[Start of Attachment]

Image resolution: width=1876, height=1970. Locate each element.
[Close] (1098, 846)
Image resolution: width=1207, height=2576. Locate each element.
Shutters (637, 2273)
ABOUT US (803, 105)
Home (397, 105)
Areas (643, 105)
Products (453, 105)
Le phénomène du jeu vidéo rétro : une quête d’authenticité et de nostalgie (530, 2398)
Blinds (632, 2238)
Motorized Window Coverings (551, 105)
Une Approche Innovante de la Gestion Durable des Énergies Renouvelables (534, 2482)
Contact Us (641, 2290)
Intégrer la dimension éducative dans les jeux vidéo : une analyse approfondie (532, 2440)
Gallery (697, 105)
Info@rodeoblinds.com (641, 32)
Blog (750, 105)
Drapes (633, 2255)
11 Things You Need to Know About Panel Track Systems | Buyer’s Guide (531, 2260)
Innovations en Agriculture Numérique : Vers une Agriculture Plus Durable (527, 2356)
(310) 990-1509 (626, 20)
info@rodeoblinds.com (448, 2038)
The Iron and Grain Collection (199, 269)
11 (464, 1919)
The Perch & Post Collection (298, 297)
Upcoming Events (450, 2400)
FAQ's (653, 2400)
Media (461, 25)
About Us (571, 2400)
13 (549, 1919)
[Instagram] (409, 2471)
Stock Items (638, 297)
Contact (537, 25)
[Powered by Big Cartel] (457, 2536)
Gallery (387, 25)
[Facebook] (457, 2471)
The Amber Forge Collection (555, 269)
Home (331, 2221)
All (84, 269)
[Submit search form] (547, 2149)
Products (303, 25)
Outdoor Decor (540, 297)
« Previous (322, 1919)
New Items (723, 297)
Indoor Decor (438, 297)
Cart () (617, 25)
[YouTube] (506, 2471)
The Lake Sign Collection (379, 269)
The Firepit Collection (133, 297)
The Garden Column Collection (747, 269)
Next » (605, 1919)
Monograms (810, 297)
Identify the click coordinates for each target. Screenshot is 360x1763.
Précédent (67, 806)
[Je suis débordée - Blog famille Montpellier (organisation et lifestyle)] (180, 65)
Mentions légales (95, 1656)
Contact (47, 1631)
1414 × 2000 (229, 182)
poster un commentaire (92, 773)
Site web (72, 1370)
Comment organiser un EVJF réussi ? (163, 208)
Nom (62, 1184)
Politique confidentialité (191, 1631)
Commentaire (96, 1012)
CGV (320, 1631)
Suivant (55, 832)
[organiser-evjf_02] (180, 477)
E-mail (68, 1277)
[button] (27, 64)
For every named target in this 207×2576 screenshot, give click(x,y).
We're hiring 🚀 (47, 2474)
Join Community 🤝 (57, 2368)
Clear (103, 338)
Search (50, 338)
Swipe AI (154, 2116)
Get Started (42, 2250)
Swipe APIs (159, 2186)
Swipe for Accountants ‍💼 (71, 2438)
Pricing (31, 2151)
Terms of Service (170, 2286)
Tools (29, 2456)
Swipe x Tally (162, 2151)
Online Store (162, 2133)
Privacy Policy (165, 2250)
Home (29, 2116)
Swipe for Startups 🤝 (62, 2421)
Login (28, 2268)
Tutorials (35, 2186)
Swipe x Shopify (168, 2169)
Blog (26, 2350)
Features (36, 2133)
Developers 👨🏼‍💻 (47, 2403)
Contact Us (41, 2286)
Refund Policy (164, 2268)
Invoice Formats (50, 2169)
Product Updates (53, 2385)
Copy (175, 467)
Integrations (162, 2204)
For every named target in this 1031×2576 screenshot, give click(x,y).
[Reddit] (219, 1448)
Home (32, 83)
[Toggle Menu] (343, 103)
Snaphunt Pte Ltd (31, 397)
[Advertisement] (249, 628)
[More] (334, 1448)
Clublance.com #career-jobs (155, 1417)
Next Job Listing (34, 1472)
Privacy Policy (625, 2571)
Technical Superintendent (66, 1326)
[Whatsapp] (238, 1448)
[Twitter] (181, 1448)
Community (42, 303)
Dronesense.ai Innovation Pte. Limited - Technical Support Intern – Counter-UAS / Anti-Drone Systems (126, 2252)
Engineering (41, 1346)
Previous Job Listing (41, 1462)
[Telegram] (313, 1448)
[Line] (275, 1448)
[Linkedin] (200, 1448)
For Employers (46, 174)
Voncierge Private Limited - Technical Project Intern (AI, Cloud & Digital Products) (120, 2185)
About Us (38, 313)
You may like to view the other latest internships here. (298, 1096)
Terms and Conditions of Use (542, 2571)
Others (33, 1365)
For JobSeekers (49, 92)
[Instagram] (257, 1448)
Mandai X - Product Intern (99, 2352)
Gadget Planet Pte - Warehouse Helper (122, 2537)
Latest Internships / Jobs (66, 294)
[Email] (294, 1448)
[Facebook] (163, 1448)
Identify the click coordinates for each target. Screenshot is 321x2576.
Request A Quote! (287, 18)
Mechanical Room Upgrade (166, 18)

[End of Attachment]

◆ **REQUIRED WORK**: Given the records above, reproduce precisely and only the lines between the line holding "All (84, 269)" and the line holding "For every named target in this 207×2576", inclusive.

◆ **SOLUTION TO THIS EXERCISE**:
All (84, 269)
[Submit search form] (547, 2149)
Products (303, 25)
Outdoor Decor (540, 297)
« Previous (322, 1919)
New Items (723, 297)
Indoor Decor (438, 297)
Cart () (617, 25)
[YouTube] (506, 2471)
The Lake Sign Collection (379, 269)
The Firepit Collection (133, 297)
The Garden Column Collection (747, 269)
Next » (605, 1919)
Monograms (810, 297)
Identify the click coordinates for each target. Screenshot is 360x1763.
Précédent (67, 806)
[Je suis débordée - Blog famille Montpellier (organisation et lifestyle)] (180, 65)
Mentions légales (95, 1656)
Contact (47, 1631)
1414 × 2000 (229, 182)
poster un commentaire (92, 773)
Site web (72, 1370)
Comment organiser un EVJF réussi ? (163, 208)
Nom (62, 1184)
Politique confidentialité (191, 1631)
Commentaire (96, 1012)
CGV (320, 1631)
Suivant (55, 832)
[organiser-evjf_02] (180, 477)
E-mail (68, 1277)
[button] (27, 64)
For every named target in this 207×2576 screenshot, give click(x,y).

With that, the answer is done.